Recently, as seems to happen about once a year, a conversation or two, probably more, threads the needle of Twitter about online math community aka #mtbos. I remember it first happening here and here in 2013. These conversations are healthy and rich.
Each time this thread reappears, I am overwhelmed with the desire to say thanks.
In the summer of 2011, with generous funding from Math For America, I headed to the Park City Math Institute with my husband, our two mountain bikes, my then 13-year-old step-daughter and 2-year-old son, and our Bernese mountain dog. Though I enjoyed endlessly fun family time, the real gift was discovering myself as someone who was good at math and welcomed into a community of smart, funny, creative, serious and goofy mathy folks. At the time I was a middle school math teacher ( I really think I snuck in the back door when I got my single subject credential), it was the first time in two decades that I had studied math.
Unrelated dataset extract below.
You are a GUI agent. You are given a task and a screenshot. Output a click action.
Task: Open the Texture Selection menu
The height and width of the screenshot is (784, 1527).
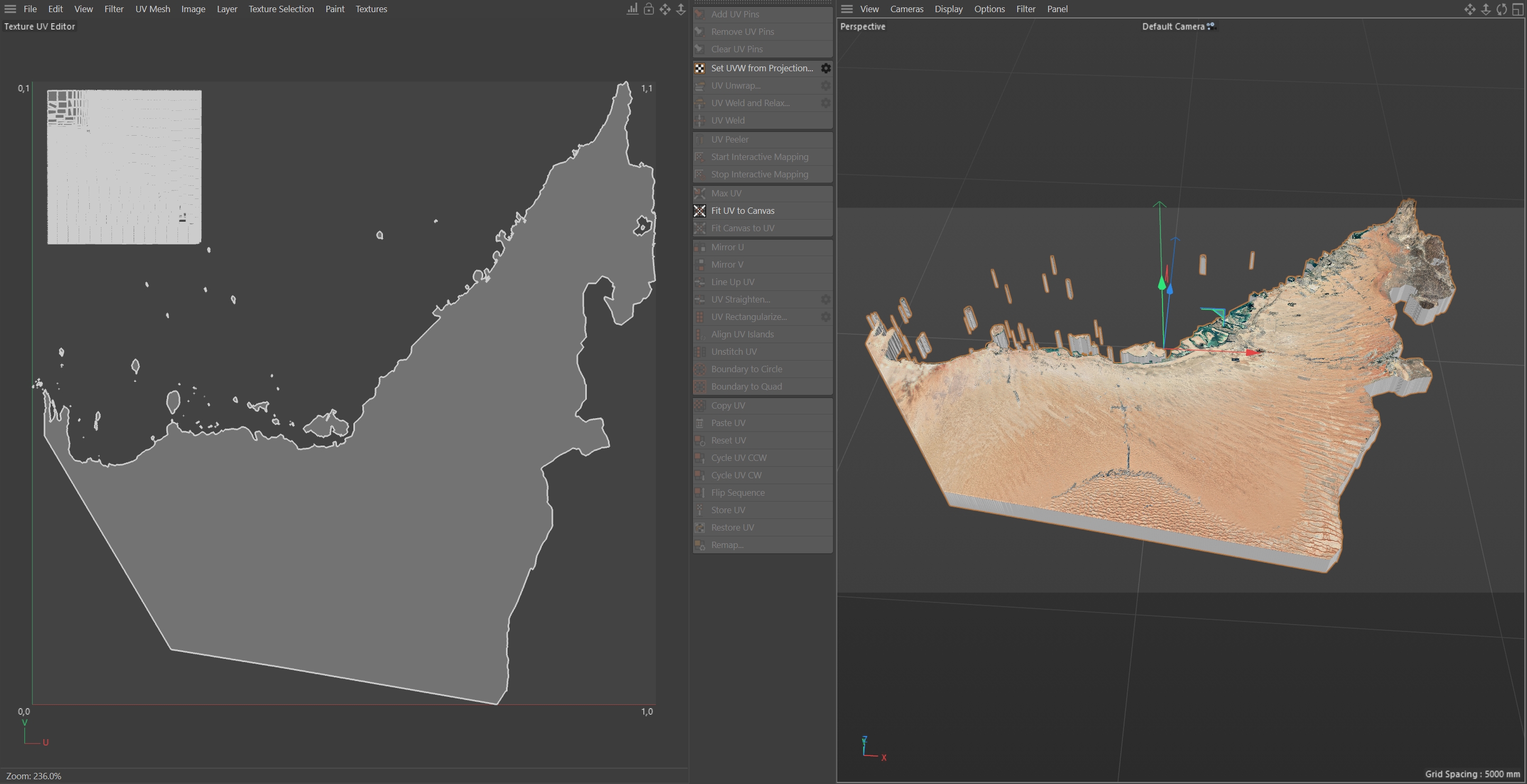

When I was a kid, I was really good at learning math facts. In 2nd grade I was literally kicked out of class for being too good at my times tables, forced to memorize my 13s-25s when the teacher ran out of work for me to do. In 3rd grade I got moved to a 4th grade class and in 5th grade I walked to our local middle school to take pre-algebra with 8th graders. I took Algebra 1 in 6th grade, BC calculus as a sophomore, followed by MV Calc and Linear Algebra. Throughout much of this I had the most amazing teacher, John Benson, who used Mathematica in the late 1980s better than most use Desmos in the late-2010s and who never stopped believing in me, even when I had given up on myself.
But give up on myself I did. Senior year of high school, I promised myself that as soon as I got to college, I would never take another math class. Sadly, I kept that promise for nearly 20 years.
I had gotten to a point where I could do a whole lot, but understood very little of it. And I hated, really, truly hated, being seen as a math nerd. There were maybe 16 of us in my MV Calc class and 4 of us in my Independent Study Linear Algebra class. My memories (which are probably not entirely accurate) are of me, being the only girl, with a bunch of pimply, nerdy boys who were extremely competitive, quick at math, and uninterested in slowing down for me who needed to carefully draw, model and see every new idea. I desperately needed Jo Boaler to whisper in my ear when I left for college, but thankfully I found her as an adult.
Although I occasionally get glimpses of this stereotype in my adult life, it’s pretty darn rare. Starting in Park City and again when I did Math For America and again now within the #mtbos community, I have found my people. And chances are, like me, you were a nerdy math kid. But somehow you persisted when I did not and I am so thankful to have found you. In Park City, among many others, I met Kate and Ashli, Sam and Tina along with the wise teaching of Bill and Darryl and Cal. And now, as a Desmos Fellow, I feel so lucky to be surrounded by such creative, silly, brilliant people like Suzanne and Jenn (and so many others!) who do the creative work I wish I had been encouraged to do when I was 17. THIS is the math I would have loved at 17 and THESE are the people I wish I knew then. Thankfully, I’ve found them now along with so many more.